Cavusoglu also responded to Mogherini and Hahn’s criticism of the trial of prominent journalists and the arrest of 10 rights activists by telling the bloc not to be misled by “pseudo-journalists who help terrorist activities.”
“There are those journalists, soldiers, politicians who helped the coup attempts last year. They need to also face the sentences that are necessary,” Cavusoglu said.
‘Charage’
Turkey’s imprisonment, pending trial, of 50,000 people and the detention or dismissal from their jobs of some 150,000 more have brought its decade-long talks to join the EU to a halt. One EU diplomat described the accession bid as a “charade.”
While the EU has condemned the July 2016 coup attempt against President Tayyip Erdogan, the extent of the crackdown and the deterioration of human rights have alienated Brussels.

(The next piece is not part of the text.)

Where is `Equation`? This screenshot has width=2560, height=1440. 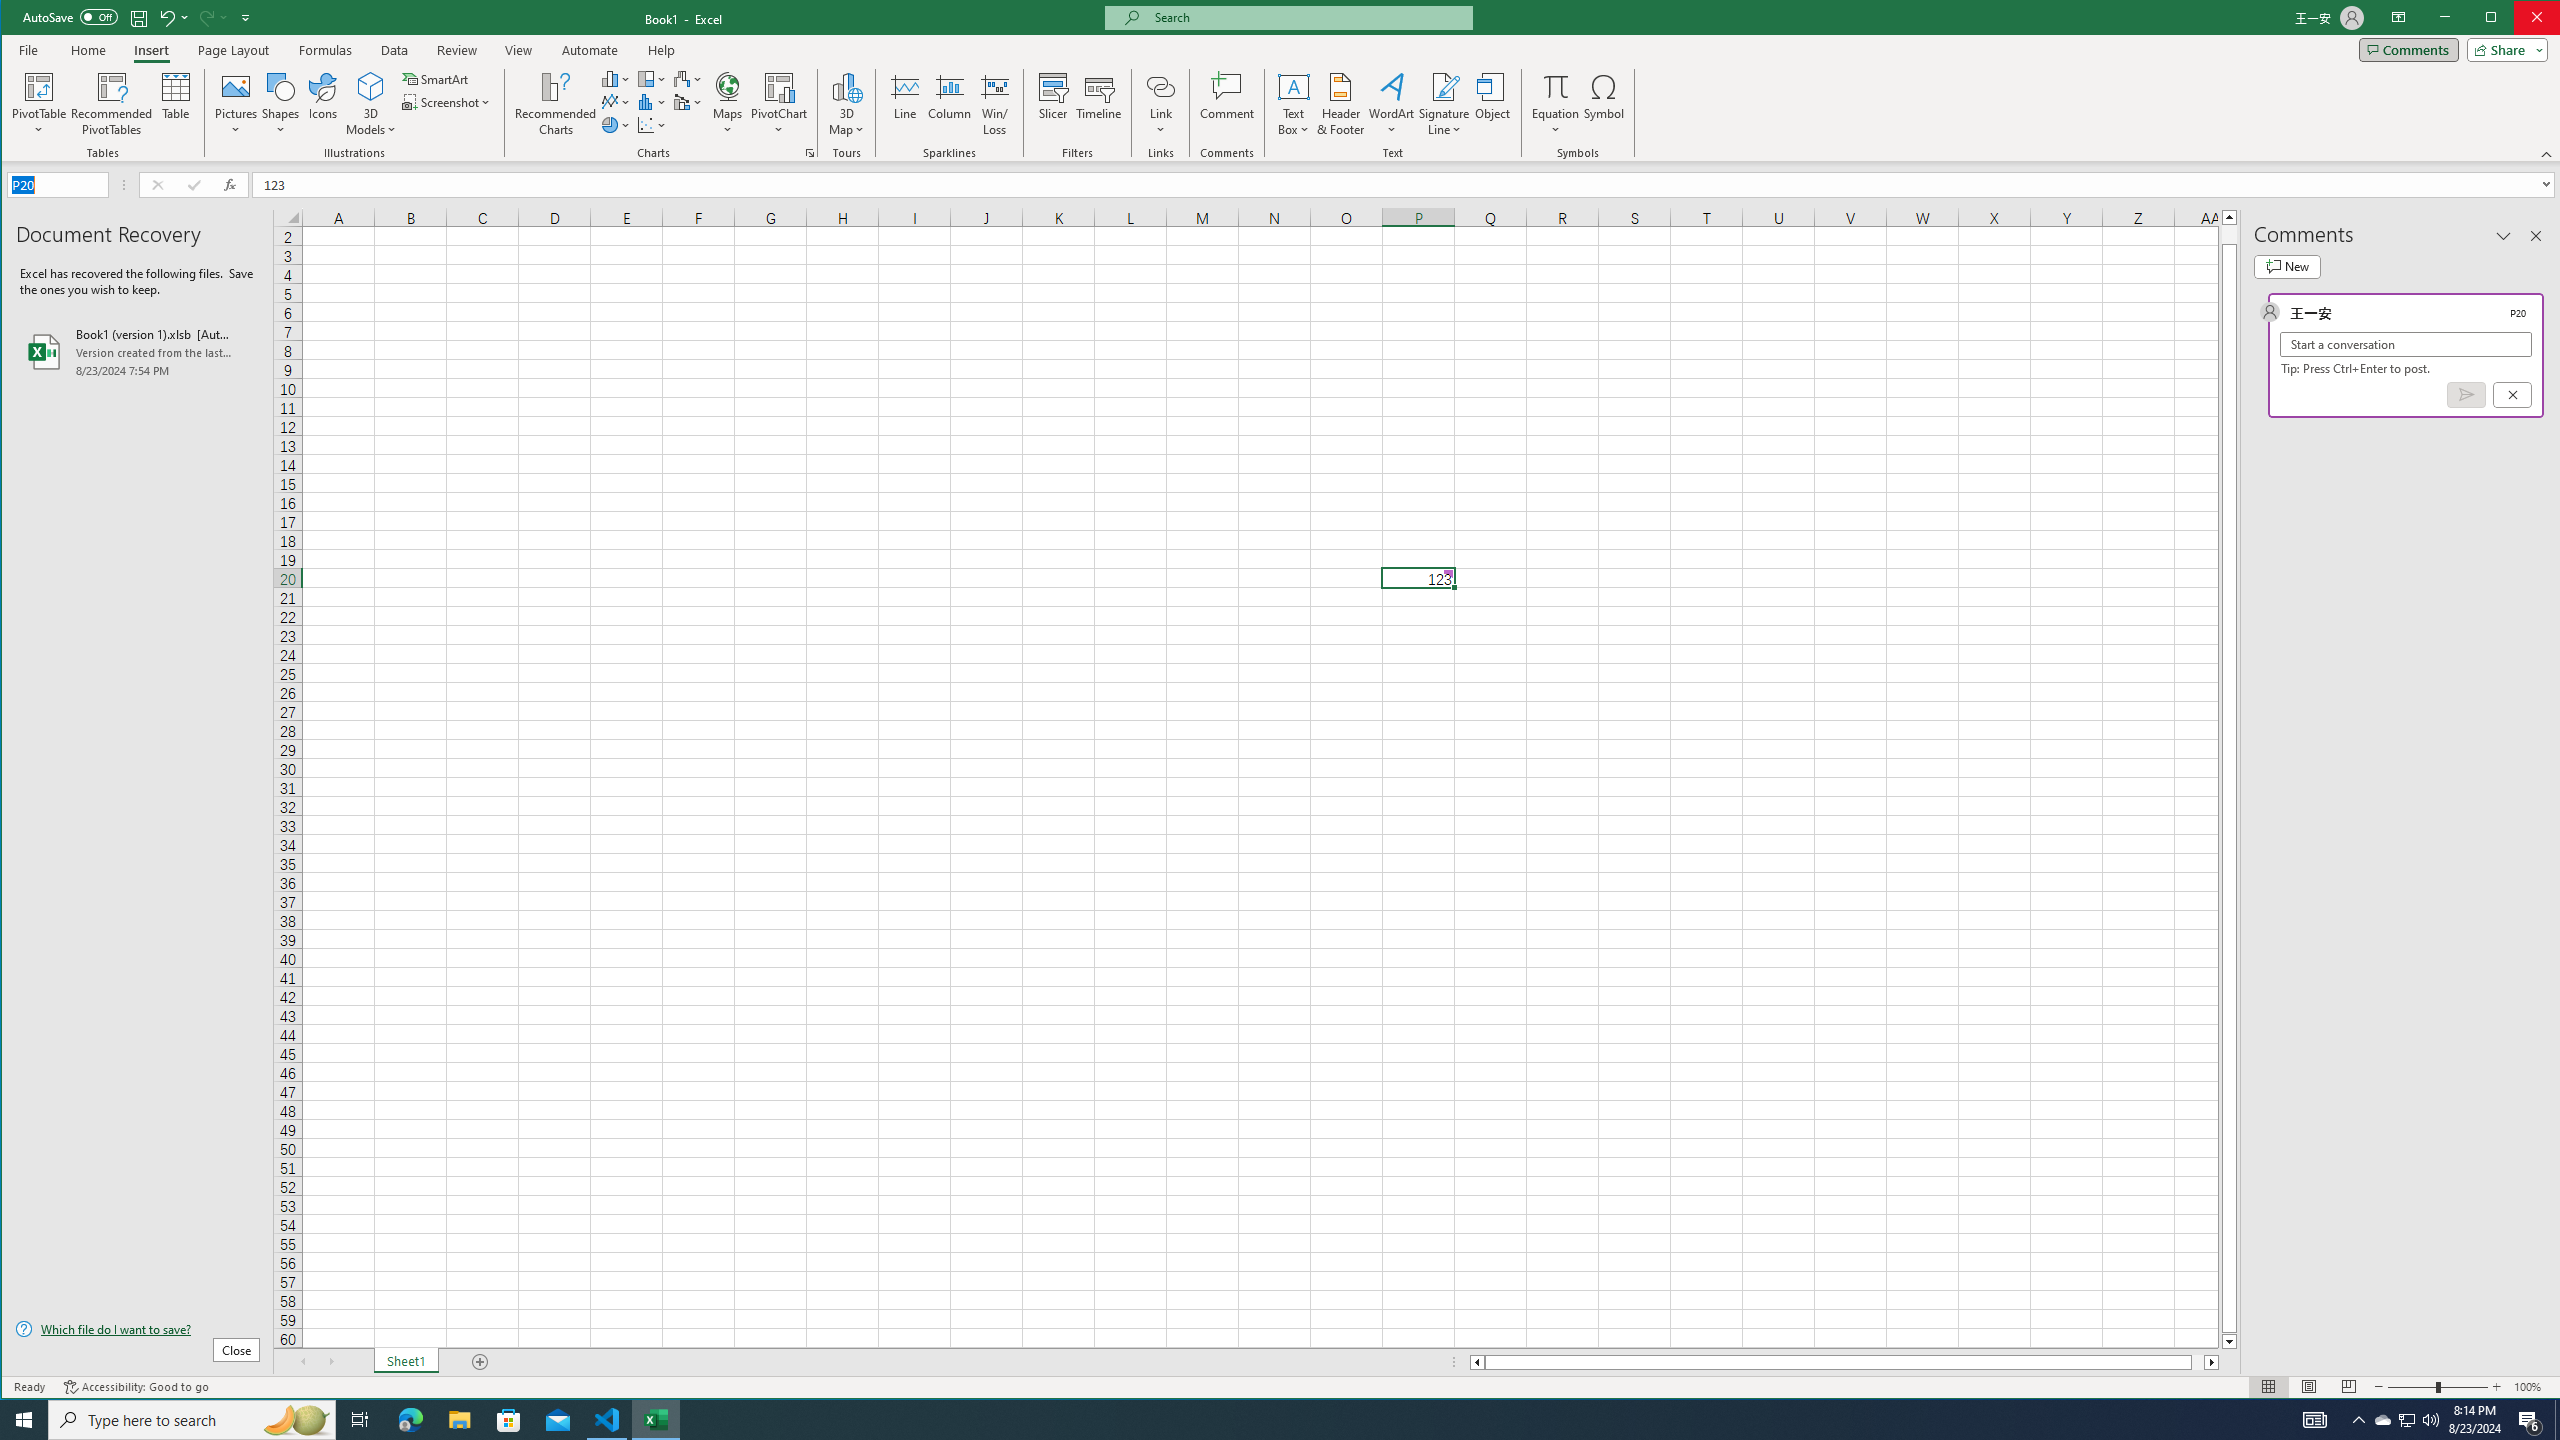 Equation is located at coordinates (1556, 104).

Although a deal with Turkey to prevent migrants leaving its shores for Europe is still holding, many areas of negotiation on upgrading diplomatic and economic ties with Ankara are now blocked, including talks on visa-free travel for Turks in the EU and deepening free trade links, the EU diplomat said.
“Turkey is clearly moving away from EU standards. The destruction job against human rights and rule of law continues,” the diplomat said, noting some EU countries now wanted a discussion on cutting the money that Turkey receives to help it prepare for eventual EU accession.
Turkish officials say the scale of the crackdown, which has broad popular support at home, is justified by the gravity of events on July 15, 2016, when rogue soldiers commandeered tanks, fighter jets and helicopters, bombing parliament and government buildings in their attempt to seize power.
Turkey’s message
EU officials had initially held back from public criticism of Turkey, a vital ally of the West in the war against Islamic State militants and in tackling Europe’s migrant crisis.
But Turkey’s escalating row with Germany over access to Turkey’s NATO air bases and the detention of the head of Amnesty International in Turkey have driven relations to a new low.
Mogherini met the secretary general of Amnesty, Salil Shetty, before the meeting with the Turkish officials and was photographed holding up a petition signed by almost a million people calling for the release of rights activists in Turkey.
“The European Union has to recognize that with the arrest of the Amnesty chair and director, Turkey is really signalling that they don’t really care about any kind of consequences,” Shetty told reporters.